While we lose another night's sleep tossing and turning over whether the U.S. Fed will begin rate "normalization" tomorrow, here is a look for anyone not familiar with Vancouver's bizarre real estate market.
By the way, even if the Fed does raise 25 beeps, it still ain't normal. Normal is when you have the ability for price discovery. At the moment it's punters fishing for the credulous.
The 2 images are the number of single family detached houses for sale starting with a list price of $2,000,000 and houses for rent for a minimum of $6,000/mo.
On the for sale graphic (source: www.realtor.ca) there are +/- 1500 houses for sale starting at $2,000,000 up to $37,000,000. On the for rent graphic (source: vancouver.craigslist.ca) there are +/- 100 houses for rent starting at $6,000/mo up to $30,000/mo.
On my Affordability Page, notice that Demographia who looks at hundred's of cities housing and economic metrics globally defines affordable as "...the ability for any urban household to be able to rent a dwelling for less than a 25% of its monthly income, or to buy one for less than about three time its yearly income!"
On that scale, one would need an income of $24,000 per month to rent a $6000/mo house; that's easily accomplished by only 12 of those imported foreign workers (2 or 3 to a room) that we subsidize corporations with to flesh out their labour pool.
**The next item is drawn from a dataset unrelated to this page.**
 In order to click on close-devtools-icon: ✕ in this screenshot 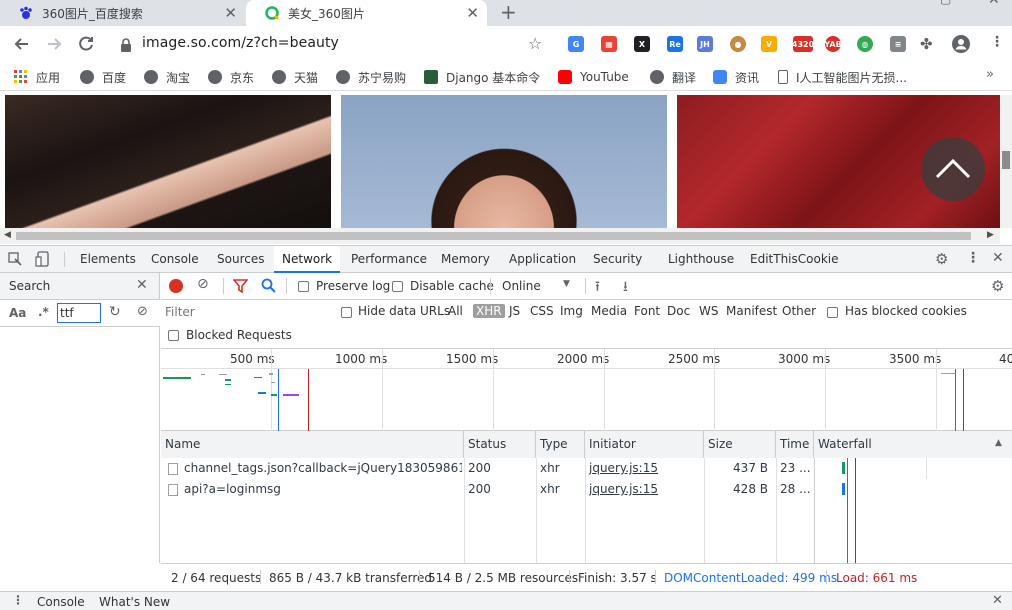, I will do `click(998, 258)`.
Why export a low wage job when high wage jobs are easier to export and that's the Canadian will.
And on the same Demographia scale one only needs $666,666 in annual income to buy a $2,000,000 house - that's only 28 of those imported foreign workers banding together in joint ownership. That's only a half dozen or so workers per bedroom. I bet the refugee swarm scaling the new walls of Europe would easily do that if given the chance.
Oh ya, I forgot we are afraid of terrorists, but not so much of the peer pressure and institutional mountebankers that have exposed so many Canadians to so much risk in only a decade.